The Christian Social Union (CSU), the Bavarian sister party to Chancellor Angela Merkel's Christian Democratic Union, has made a car roll a condition for it to join a new coalition government, which is currently being negotiated. CSU party chief Horst Seehofer, however, insists on excluding German motorists from such a toll.
"That's pure political propaganda," said Eisenkopf. "Your have to wonder what such a toll would generate if collected solely from foreigners."
But a road toll, others have said, will be a hard sell to German motorists, who already pay relatively high fuel and automobile taxes.
Even though German parliamentarians have yet to put their final stamp of approval on a car toll, experts have said a fee of some form is inevitable.
Keeping operating costs low
The CSU favors a vignette model as practiced in Austria and Switzerland: There, motorists pay a set fee to use certain roads or roads for a certain period of time. Austria, for example, offers annual, bi-monthly and 10-day vignettes.
The costs to operate these systems are relatively low, according to Eberhard Rotter, transport policy spokesman of the CSU parliamentary group in Bavarian state government. "It makes no sense if we take in a billion euros from a vignette but have system costs of 800 million euros," he told DW. "The goal must be to generate more revenue to expand roads."
A distance-based toll, such as those used in France and Italy, is more costly to operate, according to Rotter. This model is technically more complex, he said, and is also more expensive for motorists to use - about 5 euros per 100 kilometers. Rotter said a one-year vignette in Germany could cost around 100 euros.
"It's clear that we can't offer a vignette to foreigners only," Rotter said. "Germans and other people living in the country would have to have a vignette, too."
This group, however, could be compensated through a lower vehicle tax, he added.
Need for German-driver revenue
It doesn't appear if the European Union intends to stand in the way of German road toll. EU Transport Commissioner Siim Kallas has said that a move like that could offer acceptable financial relief for German motorists.
Some experts, like Ralf Resch from the German automobile club ADAC, have said building and maintaining German roads requires the financial support of everyone who uses them. Foreign cars, which account for around 5 percent of traffic on German roads "would generate a maximum 262 million euros in road toll revenues," Resch told DW.

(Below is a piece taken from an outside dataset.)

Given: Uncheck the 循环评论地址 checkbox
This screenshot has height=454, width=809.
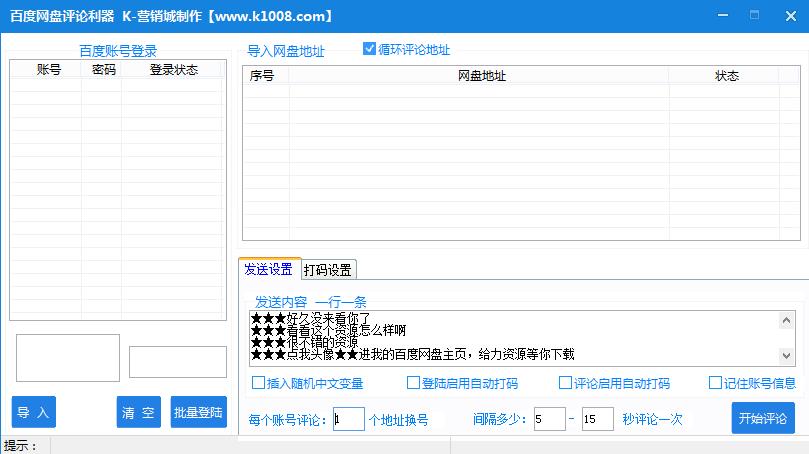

That, he added, would be just a drop in the bucket, given the more than 7 billion euros required for the upkeeps of the road network. But if the 40 million registered cars in Germany had to pay a toll without any tax relief, the two groups together could contribute 4 billion euros a year to expand and maintain the German road network.
It's crucial, however, that the additional revenue actually fund roads, experts said, given that German motorists already contribute 53 billion euros annually to state coffers through automobile, petroleum and value-added taxes. Less than one third of that revenue is spent on transportation infrastructure. The lion's share goes to social programs, such as social security payments.